● WHAT TO WORK ON
Copy the data exactly. No line may be skipped.

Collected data
────────────────────

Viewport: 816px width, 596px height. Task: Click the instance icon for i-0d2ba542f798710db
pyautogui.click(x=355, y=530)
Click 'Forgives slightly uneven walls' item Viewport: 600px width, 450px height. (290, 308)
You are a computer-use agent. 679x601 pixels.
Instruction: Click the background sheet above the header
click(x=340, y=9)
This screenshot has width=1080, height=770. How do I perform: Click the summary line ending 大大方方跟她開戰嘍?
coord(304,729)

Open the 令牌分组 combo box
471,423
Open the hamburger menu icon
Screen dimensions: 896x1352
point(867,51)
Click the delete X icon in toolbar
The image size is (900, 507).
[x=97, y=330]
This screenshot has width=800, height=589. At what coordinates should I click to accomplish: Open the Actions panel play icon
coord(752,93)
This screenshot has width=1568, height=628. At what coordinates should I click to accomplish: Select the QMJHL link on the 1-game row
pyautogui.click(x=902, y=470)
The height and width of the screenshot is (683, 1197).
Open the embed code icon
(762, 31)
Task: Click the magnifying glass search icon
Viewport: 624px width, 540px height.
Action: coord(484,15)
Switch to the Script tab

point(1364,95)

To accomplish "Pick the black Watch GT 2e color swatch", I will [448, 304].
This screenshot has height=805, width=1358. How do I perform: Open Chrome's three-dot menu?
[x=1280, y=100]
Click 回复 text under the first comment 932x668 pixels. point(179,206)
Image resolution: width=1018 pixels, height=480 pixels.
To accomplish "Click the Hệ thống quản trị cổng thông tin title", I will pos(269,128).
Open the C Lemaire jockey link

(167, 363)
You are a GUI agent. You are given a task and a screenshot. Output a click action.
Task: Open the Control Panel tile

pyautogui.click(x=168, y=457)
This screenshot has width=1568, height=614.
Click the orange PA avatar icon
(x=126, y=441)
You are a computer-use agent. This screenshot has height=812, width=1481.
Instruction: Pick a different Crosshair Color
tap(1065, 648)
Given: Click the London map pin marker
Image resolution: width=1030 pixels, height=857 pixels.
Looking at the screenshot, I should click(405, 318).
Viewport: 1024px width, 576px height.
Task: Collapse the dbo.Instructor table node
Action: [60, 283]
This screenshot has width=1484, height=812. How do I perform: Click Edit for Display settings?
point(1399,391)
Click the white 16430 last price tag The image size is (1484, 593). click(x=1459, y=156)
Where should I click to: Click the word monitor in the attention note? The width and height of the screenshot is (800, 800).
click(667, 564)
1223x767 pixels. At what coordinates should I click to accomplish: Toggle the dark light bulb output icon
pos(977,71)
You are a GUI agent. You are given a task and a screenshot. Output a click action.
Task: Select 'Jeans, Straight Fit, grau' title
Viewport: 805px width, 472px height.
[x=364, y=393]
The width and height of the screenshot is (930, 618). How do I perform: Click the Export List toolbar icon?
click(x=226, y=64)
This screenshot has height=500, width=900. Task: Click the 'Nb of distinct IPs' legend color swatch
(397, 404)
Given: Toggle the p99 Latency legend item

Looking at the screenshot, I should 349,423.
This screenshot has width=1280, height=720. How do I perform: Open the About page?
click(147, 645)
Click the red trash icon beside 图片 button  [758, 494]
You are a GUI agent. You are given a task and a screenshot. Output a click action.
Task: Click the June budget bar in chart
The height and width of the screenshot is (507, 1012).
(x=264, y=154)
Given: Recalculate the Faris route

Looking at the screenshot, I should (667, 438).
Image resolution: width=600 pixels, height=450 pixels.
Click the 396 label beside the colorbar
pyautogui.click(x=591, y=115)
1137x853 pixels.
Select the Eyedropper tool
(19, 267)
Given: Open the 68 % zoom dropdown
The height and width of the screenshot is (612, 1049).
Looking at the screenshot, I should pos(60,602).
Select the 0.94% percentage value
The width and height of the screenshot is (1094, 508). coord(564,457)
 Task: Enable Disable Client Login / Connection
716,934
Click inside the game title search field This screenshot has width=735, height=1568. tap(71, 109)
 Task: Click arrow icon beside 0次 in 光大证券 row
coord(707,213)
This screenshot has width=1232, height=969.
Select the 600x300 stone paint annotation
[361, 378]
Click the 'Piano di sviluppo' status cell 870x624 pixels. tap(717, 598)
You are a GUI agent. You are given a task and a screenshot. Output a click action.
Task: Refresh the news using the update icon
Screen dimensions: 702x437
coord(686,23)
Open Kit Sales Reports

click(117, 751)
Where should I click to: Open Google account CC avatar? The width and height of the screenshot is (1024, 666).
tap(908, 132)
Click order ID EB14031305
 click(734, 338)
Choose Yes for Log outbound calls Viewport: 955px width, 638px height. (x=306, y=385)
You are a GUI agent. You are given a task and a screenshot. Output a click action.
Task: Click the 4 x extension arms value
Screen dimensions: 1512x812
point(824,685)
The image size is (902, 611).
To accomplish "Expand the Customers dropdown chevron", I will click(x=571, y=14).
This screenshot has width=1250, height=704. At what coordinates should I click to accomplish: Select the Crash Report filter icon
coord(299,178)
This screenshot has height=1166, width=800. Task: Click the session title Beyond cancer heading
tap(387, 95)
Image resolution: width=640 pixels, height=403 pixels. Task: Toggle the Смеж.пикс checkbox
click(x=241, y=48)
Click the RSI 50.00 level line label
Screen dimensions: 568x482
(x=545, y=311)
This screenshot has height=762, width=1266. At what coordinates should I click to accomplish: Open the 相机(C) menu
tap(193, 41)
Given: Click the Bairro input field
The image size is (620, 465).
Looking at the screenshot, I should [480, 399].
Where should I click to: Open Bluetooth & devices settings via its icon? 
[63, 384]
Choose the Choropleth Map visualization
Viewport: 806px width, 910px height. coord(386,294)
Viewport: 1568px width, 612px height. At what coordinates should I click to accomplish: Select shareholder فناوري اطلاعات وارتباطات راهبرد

────────────────────

● TASK RESULT
Viewport: 816px width, 596px height. Task: Click the instance icon for i-0d2ba542f798710db
pyautogui.click(x=355, y=530)
Click 'Forgives slightly uneven walls' item Viewport: 600px width, 450px height. (290, 308)
You are a computer-use agent. 679x601 pixels.
Instruction: Click the background sheet above the header
click(x=340, y=9)
This screenshot has width=1080, height=770. How do I perform: Click the summary line ending 大大方方跟她開戰嘍?
coord(304,729)

Open the 令牌分组 combo box
471,423
Open the hamburger menu icon
Screen dimensions: 896x1352
point(867,51)
Click the delete X icon in toolbar
The image size is (900, 507).
[x=97, y=330]
This screenshot has width=800, height=589. At what coordinates should I click to accomplish: Open the Actions panel play icon
coord(752,93)
This screenshot has width=1568, height=628. At what coordinates should I click to accomplish: Select the QMJHL link on the 1-game row
pyautogui.click(x=902, y=470)
The height and width of the screenshot is (683, 1197).
Open the embed code icon
(762, 31)
Task: Click the magnifying glass search icon
Viewport: 624px width, 540px height.
Action: coord(484,15)
Switch to the Script tab

point(1364,95)

To accomplish "Pick the black Watch GT 2e color swatch", I will [448, 304].
This screenshot has height=805, width=1358. How do I perform: Open Chrome's three-dot menu?
[x=1280, y=100]
Click 回复 text under the first comment 932x668 pixels. point(179,206)
Image resolution: width=1018 pixels, height=480 pixels.
To accomplish "Click the Hệ thống quản trị cổng thông tin title", I will pos(269,128).
Open the C Lemaire jockey link

(167, 363)
You are a GUI agent. You are given a task and a screenshot. Output a click action.
Task: Open the Control Panel tile

pyautogui.click(x=168, y=457)
This screenshot has width=1568, height=614.
Click the orange PA avatar icon
(x=126, y=441)
You are a computer-use agent. This screenshot has height=812, width=1481.
Instruction: Pick a different Crosshair Color
tap(1065, 648)
Given: Click the London map pin marker
Image resolution: width=1030 pixels, height=857 pixels.
Looking at the screenshot, I should click(405, 318).
Viewport: 1024px width, 576px height.
Task: Collapse the dbo.Instructor table node
Action: [60, 283]
This screenshot has width=1484, height=812. How do I perform: Click Edit for Display settings?
point(1399,391)
Click the white 16430 last price tag The image size is (1484, 593). click(x=1459, y=156)
Where should I click to: Click the word monitor in the attention note? The width and height of the screenshot is (800, 800).
click(667, 564)
1223x767 pixels. At what coordinates should I click to accomplish: Toggle the dark light bulb output icon
pos(977,71)
You are a GUI agent. You are given a task and a screenshot. Output a click action.
Task: Select 'Jeans, Straight Fit, grau' title
Viewport: 805px width, 472px height.
[x=364, y=393]
The width and height of the screenshot is (930, 618). How do I perform: Click the Export List toolbar icon?
click(x=226, y=64)
This screenshot has height=500, width=900. Task: Click the 'Nb of distinct IPs' legend color swatch
(397, 404)
Given: Toggle the p99 Latency legend item

Looking at the screenshot, I should 349,423.
This screenshot has width=1280, height=720. How do I perform: Open the About page?
click(147, 645)
Click the red trash icon beside 图片 button  [758, 494]
You are a GUI agent. You are given a task and a screenshot. Output a click action.
Task: Click the June budget bar in chart
The height and width of the screenshot is (507, 1012).
(x=264, y=154)
Given: Recalculate the Faris route

Looking at the screenshot, I should (667, 438).
Image resolution: width=600 pixels, height=450 pixels.
Click the 396 label beside the colorbar
pyautogui.click(x=591, y=115)
1137x853 pixels.
Select the Eyedropper tool
(19, 267)
Given: Open the 68 % zoom dropdown
The height and width of the screenshot is (612, 1049).
Looking at the screenshot, I should pos(60,602).
Select the 0.94% percentage value
The width and height of the screenshot is (1094, 508). coord(564,457)
 Task: Enable Disable Client Login / Connection
716,934
Click inside the game title search field This screenshot has width=735, height=1568. tap(71, 109)
 Task: Click arrow icon beside 0次 in 光大证券 row
coord(707,213)
This screenshot has width=1232, height=969.
Select the 600x300 stone paint annotation
[361, 378]
Click the 'Piano di sviluppo' status cell 870x624 pixels. tap(717, 598)
You are a GUI agent. You are given a task and a screenshot. Output a click action.
Task: Refresh the news using the update icon
Screen dimensions: 702x437
coord(686,23)
Open Kit Sales Reports

click(117, 751)
Where should I click to: Open Google account CC avatar? The width and height of the screenshot is (1024, 666).
tap(908, 132)
Click order ID EB14031305
 click(734, 338)
Choose Yes for Log outbound calls Viewport: 955px width, 638px height. (x=306, y=385)
You are a GUI agent. You are given a task and a screenshot. Output a click action.
Task: Click the 4 x extension arms value
Screen dimensions: 1512x812
point(824,685)
The image size is (902, 611).
To accomplish "Expand the Customers dropdown chevron", I will click(x=571, y=14).
This screenshot has width=1250, height=704. At what coordinates should I click to accomplish: Select the Crash Report filter icon
coord(299,178)
This screenshot has height=1166, width=800. Task: Click the session title Beyond cancer heading
tap(387, 95)
Image resolution: width=640 pixels, height=403 pixels. Task: Toggle the Смеж.пикс checkbox
click(x=241, y=48)
Click the RSI 50.00 level line label
Screen dimensions: 568x482
(x=545, y=311)
This screenshot has height=762, width=1266. At what coordinates should I click to accomplish: Open the 相机(C) menu
tap(193, 41)
Given: Click the Bairro input field
The image size is (620, 465).
Looking at the screenshot, I should [480, 399].
Where should I click to: Open Bluetooth & devices settings via its icon? 
[63, 384]
Choose the Choropleth Map visualization
Viewport: 806px width, 910px height. coord(386,294)
Viewport: 1568px width, 612px height. At what coordinates should I click to accomplish: Select shareholder فناوري اطلاعات وارتباطات راهبرد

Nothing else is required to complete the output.